Among the payloads, we've seen this monstrosity drop downloaders (Trojan-Agent-TDSS and Trojan-Downloader-Ncahp, aka Bubnix), adware (Virtumonde, Street-Ads, and Sky-banners), keyloggers (Zbot and LDpinch), clickfraud Trojans (Trojan-Clicker-Vesloruki and at least three other generic clickers), and a Rogue AV called Antivir Solution Pro. So this is one nasty beast that has no qualms about using the shotgun approach to malware infections.

But we also noticed that it has added yet another intriguing installer to its panoply of pests: It's a small executable named seupd.exe (search engine updater?) that makes two minor (but obnoxious) modifications to Firefox. The result of these modifications changes the behavior of Firefox's search bar, the small box that lets you send queries directly to search engines, located to the right of the Address Bar.

The modifications are not immediately apparent unless you try to search Google for something, using either the Search Box or the Address Bar: Instead of sending your search to Google, the browser submits search queries to one of six different domains not owned by Google, but which appear to use the Google API to provide results -- and, presumably, earn a little ad revenue on the side.

The modifications add a file named user.js to the currently logged-in user's Firefox profile. The presence of a file by this name is not necessarily an indication of an infection, but in this case, the user.js file contains the instructions that tell the browser where it should submit searches when you have Google set as the default engine to use in the Search Bar's dropdown menu. [...]

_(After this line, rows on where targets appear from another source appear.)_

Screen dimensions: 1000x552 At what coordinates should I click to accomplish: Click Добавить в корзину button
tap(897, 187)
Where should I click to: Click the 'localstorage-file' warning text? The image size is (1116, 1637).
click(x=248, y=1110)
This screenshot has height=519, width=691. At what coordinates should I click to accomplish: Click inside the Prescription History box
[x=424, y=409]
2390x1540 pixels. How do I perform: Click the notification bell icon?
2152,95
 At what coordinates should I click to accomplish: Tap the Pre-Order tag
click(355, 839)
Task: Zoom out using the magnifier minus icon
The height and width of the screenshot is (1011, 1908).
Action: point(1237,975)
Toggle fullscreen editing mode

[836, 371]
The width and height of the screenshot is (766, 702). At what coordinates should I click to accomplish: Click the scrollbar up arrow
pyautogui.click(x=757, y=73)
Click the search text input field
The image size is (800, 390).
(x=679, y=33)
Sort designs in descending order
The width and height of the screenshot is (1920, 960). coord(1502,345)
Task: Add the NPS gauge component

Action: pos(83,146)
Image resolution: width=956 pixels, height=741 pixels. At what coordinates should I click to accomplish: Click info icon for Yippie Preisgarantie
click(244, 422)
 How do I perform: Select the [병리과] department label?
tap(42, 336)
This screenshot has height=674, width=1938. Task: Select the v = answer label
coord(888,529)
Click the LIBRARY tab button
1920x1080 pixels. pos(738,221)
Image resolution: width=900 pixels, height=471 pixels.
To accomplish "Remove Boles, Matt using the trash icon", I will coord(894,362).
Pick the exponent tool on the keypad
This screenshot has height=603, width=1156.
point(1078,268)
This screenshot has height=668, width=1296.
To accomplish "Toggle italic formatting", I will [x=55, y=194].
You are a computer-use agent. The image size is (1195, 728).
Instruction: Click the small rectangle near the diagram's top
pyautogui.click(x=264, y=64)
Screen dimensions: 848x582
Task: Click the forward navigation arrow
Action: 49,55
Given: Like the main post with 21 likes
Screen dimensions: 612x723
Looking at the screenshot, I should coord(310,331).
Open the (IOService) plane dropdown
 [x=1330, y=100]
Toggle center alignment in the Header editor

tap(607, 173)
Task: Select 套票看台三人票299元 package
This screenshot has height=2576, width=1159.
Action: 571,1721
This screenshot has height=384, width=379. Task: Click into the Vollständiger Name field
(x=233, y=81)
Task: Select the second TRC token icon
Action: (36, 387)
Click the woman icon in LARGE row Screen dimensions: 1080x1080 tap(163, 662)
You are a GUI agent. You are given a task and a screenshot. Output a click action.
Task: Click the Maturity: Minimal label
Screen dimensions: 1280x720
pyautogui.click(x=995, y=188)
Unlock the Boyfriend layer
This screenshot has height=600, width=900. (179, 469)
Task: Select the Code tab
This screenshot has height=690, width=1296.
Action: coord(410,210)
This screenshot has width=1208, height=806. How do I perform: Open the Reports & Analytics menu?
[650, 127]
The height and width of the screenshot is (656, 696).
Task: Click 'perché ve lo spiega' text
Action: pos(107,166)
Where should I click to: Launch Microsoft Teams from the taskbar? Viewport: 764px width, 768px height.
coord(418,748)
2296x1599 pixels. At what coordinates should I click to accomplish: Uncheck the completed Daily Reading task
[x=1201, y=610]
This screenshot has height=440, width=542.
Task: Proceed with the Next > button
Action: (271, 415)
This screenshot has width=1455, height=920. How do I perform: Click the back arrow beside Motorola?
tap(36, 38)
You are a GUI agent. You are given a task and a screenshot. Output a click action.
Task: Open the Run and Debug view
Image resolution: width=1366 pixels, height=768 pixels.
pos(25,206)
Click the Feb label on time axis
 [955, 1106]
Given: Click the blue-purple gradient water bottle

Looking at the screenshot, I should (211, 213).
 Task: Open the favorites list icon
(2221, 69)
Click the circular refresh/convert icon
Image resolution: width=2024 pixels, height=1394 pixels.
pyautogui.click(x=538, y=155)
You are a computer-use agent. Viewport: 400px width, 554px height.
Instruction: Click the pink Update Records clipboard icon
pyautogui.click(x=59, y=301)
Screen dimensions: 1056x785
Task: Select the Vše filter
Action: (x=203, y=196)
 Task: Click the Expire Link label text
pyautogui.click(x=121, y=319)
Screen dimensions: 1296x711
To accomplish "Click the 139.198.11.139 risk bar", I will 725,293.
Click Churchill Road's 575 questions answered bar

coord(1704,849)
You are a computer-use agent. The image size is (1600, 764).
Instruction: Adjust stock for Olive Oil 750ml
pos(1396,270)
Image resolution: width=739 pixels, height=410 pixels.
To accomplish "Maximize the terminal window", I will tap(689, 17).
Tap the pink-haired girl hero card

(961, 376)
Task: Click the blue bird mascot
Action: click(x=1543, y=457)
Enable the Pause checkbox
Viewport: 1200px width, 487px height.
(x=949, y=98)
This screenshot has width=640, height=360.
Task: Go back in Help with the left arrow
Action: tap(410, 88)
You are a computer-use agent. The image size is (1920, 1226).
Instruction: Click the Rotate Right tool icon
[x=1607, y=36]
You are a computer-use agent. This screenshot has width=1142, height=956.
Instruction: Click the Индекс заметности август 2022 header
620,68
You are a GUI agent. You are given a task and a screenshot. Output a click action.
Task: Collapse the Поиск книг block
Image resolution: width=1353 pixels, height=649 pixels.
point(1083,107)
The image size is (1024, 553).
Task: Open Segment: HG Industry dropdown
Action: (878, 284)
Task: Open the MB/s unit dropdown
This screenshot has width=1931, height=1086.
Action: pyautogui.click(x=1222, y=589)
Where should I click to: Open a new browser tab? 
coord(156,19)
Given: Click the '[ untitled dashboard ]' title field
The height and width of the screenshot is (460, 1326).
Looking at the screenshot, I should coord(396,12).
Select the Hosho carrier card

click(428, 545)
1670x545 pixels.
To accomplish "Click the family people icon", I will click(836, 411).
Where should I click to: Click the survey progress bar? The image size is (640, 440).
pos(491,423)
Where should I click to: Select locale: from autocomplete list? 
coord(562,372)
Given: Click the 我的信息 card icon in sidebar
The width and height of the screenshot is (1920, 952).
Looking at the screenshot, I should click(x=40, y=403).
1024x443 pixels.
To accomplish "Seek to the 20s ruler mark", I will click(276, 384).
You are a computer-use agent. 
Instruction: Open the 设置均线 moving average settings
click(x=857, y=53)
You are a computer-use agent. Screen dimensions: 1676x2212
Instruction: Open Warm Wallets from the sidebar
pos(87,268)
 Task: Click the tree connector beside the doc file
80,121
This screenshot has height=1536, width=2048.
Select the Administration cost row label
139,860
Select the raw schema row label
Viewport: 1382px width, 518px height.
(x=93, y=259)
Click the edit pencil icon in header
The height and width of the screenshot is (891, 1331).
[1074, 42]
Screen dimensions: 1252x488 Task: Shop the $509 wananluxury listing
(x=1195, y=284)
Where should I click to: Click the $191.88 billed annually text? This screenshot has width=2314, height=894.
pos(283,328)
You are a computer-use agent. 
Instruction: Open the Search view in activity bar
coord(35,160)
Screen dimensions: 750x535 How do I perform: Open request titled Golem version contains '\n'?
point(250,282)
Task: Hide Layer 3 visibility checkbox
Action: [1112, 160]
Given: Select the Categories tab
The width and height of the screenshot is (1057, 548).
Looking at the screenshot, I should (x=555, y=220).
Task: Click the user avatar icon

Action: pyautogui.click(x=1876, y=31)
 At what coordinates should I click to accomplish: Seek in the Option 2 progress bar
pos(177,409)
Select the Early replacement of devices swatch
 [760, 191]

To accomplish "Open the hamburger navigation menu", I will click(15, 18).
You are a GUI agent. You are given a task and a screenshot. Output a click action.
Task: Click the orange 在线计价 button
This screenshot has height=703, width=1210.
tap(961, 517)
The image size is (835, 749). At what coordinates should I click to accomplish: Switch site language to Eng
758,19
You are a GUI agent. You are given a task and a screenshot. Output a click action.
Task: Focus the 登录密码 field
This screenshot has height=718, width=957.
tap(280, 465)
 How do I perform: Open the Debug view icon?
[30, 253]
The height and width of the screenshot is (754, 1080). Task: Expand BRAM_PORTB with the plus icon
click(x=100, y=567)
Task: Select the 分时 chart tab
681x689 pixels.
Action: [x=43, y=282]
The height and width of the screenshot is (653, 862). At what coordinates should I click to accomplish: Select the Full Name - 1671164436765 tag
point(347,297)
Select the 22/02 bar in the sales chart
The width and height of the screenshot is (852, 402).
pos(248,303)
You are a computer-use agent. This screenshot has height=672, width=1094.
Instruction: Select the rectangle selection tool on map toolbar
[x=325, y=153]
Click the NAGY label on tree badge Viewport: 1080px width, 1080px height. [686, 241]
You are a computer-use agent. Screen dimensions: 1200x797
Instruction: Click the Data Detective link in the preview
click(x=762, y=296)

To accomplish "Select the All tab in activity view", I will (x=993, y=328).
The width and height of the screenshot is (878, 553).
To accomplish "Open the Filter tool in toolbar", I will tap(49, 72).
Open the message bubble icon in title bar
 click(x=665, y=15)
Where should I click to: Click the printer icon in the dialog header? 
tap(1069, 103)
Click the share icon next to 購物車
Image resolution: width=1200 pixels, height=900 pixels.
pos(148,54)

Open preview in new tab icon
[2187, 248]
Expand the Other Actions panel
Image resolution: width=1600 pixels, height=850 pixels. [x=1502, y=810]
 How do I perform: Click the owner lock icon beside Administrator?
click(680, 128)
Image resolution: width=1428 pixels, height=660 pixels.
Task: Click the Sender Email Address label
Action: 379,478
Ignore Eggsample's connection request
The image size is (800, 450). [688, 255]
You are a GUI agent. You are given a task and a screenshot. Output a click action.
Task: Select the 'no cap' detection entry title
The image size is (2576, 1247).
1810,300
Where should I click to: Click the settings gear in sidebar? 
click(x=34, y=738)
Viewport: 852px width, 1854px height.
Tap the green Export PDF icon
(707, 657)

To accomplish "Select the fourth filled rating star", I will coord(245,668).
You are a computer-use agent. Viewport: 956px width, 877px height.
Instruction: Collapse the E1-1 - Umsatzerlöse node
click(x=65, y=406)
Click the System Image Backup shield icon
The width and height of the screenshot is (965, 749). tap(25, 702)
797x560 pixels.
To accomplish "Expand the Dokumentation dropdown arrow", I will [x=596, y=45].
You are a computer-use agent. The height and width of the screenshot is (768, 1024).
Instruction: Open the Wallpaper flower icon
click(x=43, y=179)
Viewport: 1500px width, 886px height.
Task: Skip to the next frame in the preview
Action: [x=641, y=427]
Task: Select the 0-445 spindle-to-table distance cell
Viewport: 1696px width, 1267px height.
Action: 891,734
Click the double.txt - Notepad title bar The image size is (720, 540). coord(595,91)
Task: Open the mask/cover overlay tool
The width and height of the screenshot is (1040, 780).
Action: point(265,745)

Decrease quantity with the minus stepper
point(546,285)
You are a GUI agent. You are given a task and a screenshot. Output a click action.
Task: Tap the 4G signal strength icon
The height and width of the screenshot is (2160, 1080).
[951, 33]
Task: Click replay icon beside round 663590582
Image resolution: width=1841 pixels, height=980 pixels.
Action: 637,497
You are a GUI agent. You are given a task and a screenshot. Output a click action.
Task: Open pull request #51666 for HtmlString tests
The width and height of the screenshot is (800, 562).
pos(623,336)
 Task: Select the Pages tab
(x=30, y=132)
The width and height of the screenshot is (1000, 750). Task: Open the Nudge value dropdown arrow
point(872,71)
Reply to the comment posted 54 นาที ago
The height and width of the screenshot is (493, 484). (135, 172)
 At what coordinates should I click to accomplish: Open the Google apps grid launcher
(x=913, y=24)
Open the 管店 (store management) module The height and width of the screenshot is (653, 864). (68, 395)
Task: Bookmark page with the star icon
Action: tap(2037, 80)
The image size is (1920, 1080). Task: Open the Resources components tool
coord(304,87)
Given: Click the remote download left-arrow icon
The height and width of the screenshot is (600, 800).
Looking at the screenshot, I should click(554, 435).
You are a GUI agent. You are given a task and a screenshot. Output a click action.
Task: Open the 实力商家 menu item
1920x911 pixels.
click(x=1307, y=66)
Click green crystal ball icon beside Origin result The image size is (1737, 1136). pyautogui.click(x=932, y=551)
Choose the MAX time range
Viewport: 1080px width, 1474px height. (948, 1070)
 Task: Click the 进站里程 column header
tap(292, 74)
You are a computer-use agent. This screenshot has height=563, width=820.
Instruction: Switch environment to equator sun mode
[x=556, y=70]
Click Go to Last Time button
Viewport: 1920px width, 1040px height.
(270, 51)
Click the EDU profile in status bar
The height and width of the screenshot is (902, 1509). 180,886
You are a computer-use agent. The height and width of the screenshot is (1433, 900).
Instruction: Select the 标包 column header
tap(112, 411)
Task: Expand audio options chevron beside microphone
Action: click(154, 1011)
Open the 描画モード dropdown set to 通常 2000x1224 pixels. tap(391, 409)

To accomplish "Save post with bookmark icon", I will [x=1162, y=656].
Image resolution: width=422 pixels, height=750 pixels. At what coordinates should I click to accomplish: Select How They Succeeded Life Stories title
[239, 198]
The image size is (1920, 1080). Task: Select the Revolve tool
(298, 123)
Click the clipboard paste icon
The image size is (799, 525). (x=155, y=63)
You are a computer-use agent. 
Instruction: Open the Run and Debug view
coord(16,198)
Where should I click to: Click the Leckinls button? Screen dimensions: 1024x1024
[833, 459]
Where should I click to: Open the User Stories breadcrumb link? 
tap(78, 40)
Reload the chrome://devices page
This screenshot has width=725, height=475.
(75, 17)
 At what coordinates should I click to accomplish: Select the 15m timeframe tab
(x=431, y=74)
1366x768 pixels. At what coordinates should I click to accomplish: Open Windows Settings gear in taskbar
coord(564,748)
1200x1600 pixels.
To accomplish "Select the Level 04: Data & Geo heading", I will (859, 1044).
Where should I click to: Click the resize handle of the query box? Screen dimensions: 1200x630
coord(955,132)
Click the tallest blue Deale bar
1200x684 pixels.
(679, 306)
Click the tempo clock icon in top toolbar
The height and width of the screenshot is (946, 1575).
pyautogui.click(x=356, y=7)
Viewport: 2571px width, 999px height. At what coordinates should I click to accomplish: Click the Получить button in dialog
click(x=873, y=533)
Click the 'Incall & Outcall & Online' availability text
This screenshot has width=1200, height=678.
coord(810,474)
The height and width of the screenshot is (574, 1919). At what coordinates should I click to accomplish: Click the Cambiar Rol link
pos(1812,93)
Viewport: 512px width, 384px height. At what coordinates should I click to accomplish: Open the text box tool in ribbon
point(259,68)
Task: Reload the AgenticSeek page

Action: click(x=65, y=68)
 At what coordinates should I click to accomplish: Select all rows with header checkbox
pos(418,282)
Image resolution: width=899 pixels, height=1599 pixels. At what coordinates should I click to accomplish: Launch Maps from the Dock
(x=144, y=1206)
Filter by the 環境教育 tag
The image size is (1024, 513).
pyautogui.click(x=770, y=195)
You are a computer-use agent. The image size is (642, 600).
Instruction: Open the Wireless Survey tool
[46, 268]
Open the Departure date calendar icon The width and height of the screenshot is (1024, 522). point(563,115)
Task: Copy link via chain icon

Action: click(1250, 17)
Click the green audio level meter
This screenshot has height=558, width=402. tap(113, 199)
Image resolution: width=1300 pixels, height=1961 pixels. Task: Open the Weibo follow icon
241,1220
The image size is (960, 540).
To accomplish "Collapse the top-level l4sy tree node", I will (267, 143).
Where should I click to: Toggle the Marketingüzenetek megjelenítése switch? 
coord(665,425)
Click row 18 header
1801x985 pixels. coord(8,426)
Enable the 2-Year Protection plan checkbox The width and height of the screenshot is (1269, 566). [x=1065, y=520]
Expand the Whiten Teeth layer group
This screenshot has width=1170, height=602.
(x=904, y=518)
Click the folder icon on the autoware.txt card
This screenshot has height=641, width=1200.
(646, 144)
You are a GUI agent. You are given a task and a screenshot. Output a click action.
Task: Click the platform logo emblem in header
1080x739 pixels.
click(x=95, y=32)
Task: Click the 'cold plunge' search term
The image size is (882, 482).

We remove the components and block the domains and their related IP addresses, but if you're infected with this thing, it's easy enough to get rid of manually: Just install Firefox over the top of itself, and the installer will replace the modified files with the originals. If you open up your user.js file and see anything resembling this screenshot, just delete that user.js file. The malware won't reinfect your machine, so this is the easiest way to clear up the hijack.